Kitleler, yerel ve genel seçimlerde oy kullanarak
birilerine kendisini temsil yetkisi veriyor.
Seçilmişler ise bu yetkinin
sınırsız olduğu anlayışıyla toplumsal yaşam kalıpları ile oynayabileceklerini
sanıyorlar.
Uyarı ve tepkileri dikkate
almıyor, talep ve duyarlılıklara kulaklarını tıkayıp değişiklikler yapmaya
girişiyorlar.
Tepeden inme kararlar ve
buyurgan davranışlar, seçilmiş de olsa ayaklarının altındaki zemini giderek
boşaltacak tabii ki.
Bir kere yetkiyi aldım, söz
bende, güç bende, otorite benim, karar mekanizmaları benim elimde diyen
anlayış, kendisi ile birlikte ona bu imkanı sunan siyasal modelin de altına
dinamit yerleştirdiğinin farkında değil.
Sonuç: Temsili demokrasinin
ruhuna fatiha!
Burjuva demokrasinin en yaygın
yönetim biçimi olan burjuva parlamentarizmi, temsili demokrasi demektir.

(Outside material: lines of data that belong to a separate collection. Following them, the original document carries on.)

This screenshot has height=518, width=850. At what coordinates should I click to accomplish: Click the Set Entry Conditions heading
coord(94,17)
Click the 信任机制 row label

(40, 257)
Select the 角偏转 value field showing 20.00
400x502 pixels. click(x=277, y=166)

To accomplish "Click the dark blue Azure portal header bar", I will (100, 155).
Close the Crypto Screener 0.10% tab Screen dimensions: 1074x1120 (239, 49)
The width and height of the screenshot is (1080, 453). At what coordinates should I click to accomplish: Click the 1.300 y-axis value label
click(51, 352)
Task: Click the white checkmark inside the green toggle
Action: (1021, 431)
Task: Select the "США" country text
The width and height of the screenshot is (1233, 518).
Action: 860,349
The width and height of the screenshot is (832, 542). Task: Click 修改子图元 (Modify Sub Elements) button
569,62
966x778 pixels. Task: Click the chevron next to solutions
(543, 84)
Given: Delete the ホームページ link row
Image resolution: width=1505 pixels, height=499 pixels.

En demokratik biçimde işletiliyor olsa bile
burjuva parlamentarizmin kitleler için artık bir cazibesi yok.
Kitleleri politikaya çekmekten ziyade politika
dışına iten bir sistem bu, karar mekanizmalarından dışlanmasına yol açan,
böylece kendi kaderini başkalarının ellerine bırakan, toplumsal sorunlara karşı
yabancılaştıran bir model. Kitlelerin kendi ihtiyaç ve taleplerine, ne isteyip
istemediklerine burjuva siyasetçiler karar veriyor, şikayetlerini ancak
seçimden seçime yapacağı oy tercihi ile yansıtmasına imkan tanıyor,
örgütsüzleştiriyor, bireyselleştiriyor.
Bir demokrasi illüzyonu, sanal
ve yalan seçme ve seçilme özgürlüğü.
Öznelik bilincini dumura
uğratıyor, sürüleştiriyor, edilgenleştiriyor.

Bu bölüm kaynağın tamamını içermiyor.